Martin Reid "Marty" Klingeman (born February 3, 1953), known professionally as Marty Reid, is an American television sportscaster who worked for ESPN from 1982 to 2013, covering motorsports for the network. Reid served as the network's lead IndyCar Series and Indianapolis 500 announcer from 2006 until that year, and did lap-by-lap for ESPN's NASCAR Sprint Cup Series telecasts in 2010.


Reid first dabbled in radio when his older brother, a disc jockey, needed another voice for a radio ad.[1] In the following years, Reid worked on his sportscasting by calling Hershey Bears games into a tape recorder.[1]

As Reid developed, he gained the opportunity to call Marietta College athletics while a student there.[1] Upon graduation, he joined WCMH-TV in Columbus, Ohio in 1975.[1] Among his duties were announcing Ohio State University hockey and Columbus Clippers telecasts. After turning down an opportunity to leave Columbus and call Charleston Charlies games,[1] Reid—a former drag racing mechanic—had the opportunity to substitute on an NHRA telecast for ESPN.[1]

In 1988, he started Marty Reid Enterprises, a video production company that worked closely with ESPN.[1] He founded the short course off-road racing series Championship Off-Road Racing (CORR) in 1997 and sold it to Jim Baldwin in 2005.[2]

Concurrently, Reid commentated off-road racing, the 24 Hours of Le Mans, and IMSA for ESPN, while also making appearances as a pit reporter on Formula One, CART, and lower division NASCAR broadcasts.
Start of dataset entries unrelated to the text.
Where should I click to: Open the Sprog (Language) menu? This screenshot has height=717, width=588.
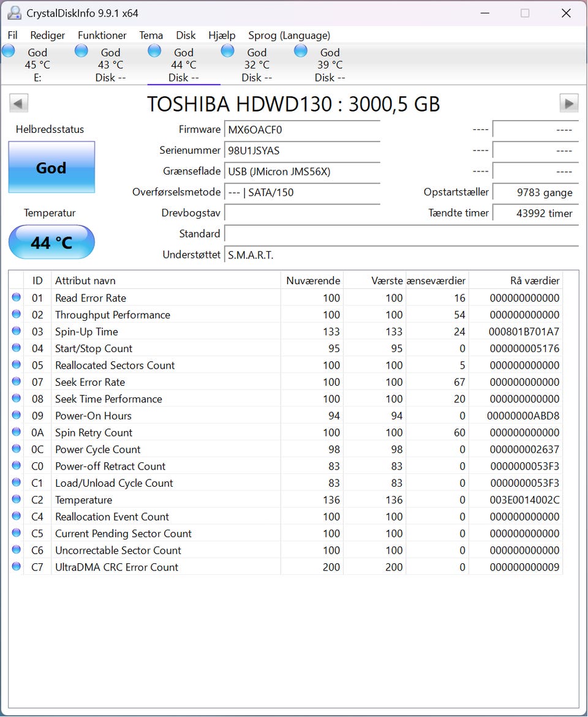coord(289,36)
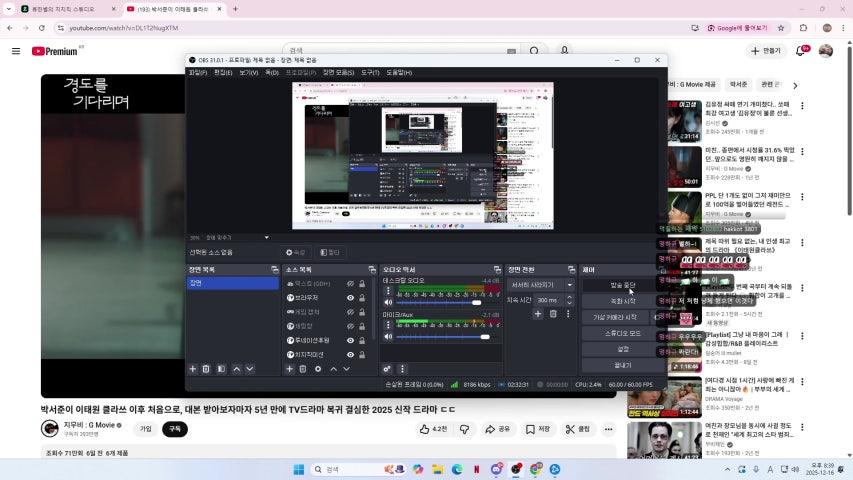The height and width of the screenshot is (480, 853).
Task: Open the preview scaling dropdown arrow
Action: (x=266, y=238)
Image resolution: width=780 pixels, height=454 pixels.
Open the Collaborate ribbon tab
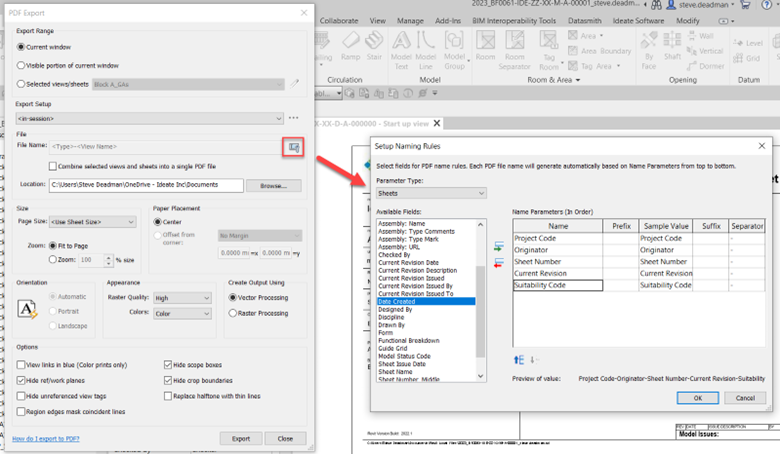point(339,20)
Despite a hectic schedule, Reid did call one NHL game for ESPN in 1993, Los Angeles vs. Ottawa. Reid also found the time to serve as a spotter for Fermín Vélez and Team Scandia in the 1997 Indianapolis 500.

In 1998, the utility player Reid was rewarded with the play-by-play role for ESPN's coverage of the NASCAR Craftsman Truck Series.[3] Reid held this role through 2000, working alongside Benny Parsons, Jeremy Dale, Larry Rice, and others. As needed, Reid would also fill-in on NASCAR Busch Series telecasts with the cable network, where he was partnered with Ned Jarrett and again with Dale.

Reid then returned to his drag racing roots as the lead TV announcer for the NHRA on ESPN from 2001 to 2006.[3] Also in 2001, Reid debuted at the Indianapolis Motor Speedway, calling time trials as a fill-in for Bob Jenkins during ESPN's extensive coverage.

After Reid's work with the NHRA, ESPN and ABC Sports moved Reid to the IndyCar Series,[3] where he succeeded Todd Harris as the television voice of the Indianapolis 500. Reid remained on the coverage in 2007, when ABC Sports dissolved into ESPN, and held his position through the 2013 season. Always partnered with Scott Goodyear, who became a personal friend,[1] Reid also shared the booth with Rusty Wallace and Eddie Cheever.

When NASCAR returned to ESPN's family of networks in 2007, Reid joined the rotation of announcers for the Nationwide Series telecasts, relieving lead announcer Jerry Punch as needed. In 2010, Reid replaced Punch altogether as ESPN's voice for Sprint Cup Series[3] and Nationwide Series broadcasts. Reid's role did not last long, however, with Allen Bestwick succeeding him by the end of July 2011. In his new position, Reid called the Nationwide races during ESPN's portion of the Cup schedule, while Bestwick handled both the first part of the Nationwide schedule and all the Cup broadcasts. While on play-by-play duty for ESPN, Reid worked with Andy Petree, Dale Jarrett, Ricky Craven, Randy LaJoie, Brad Daugherty, and Wallace, among others. Due to college basketball commitments and other scheduling conflicts, Reid occasionally called Nationwide races on the SPEED Channel on telecasts using the ESPN talent and graphics.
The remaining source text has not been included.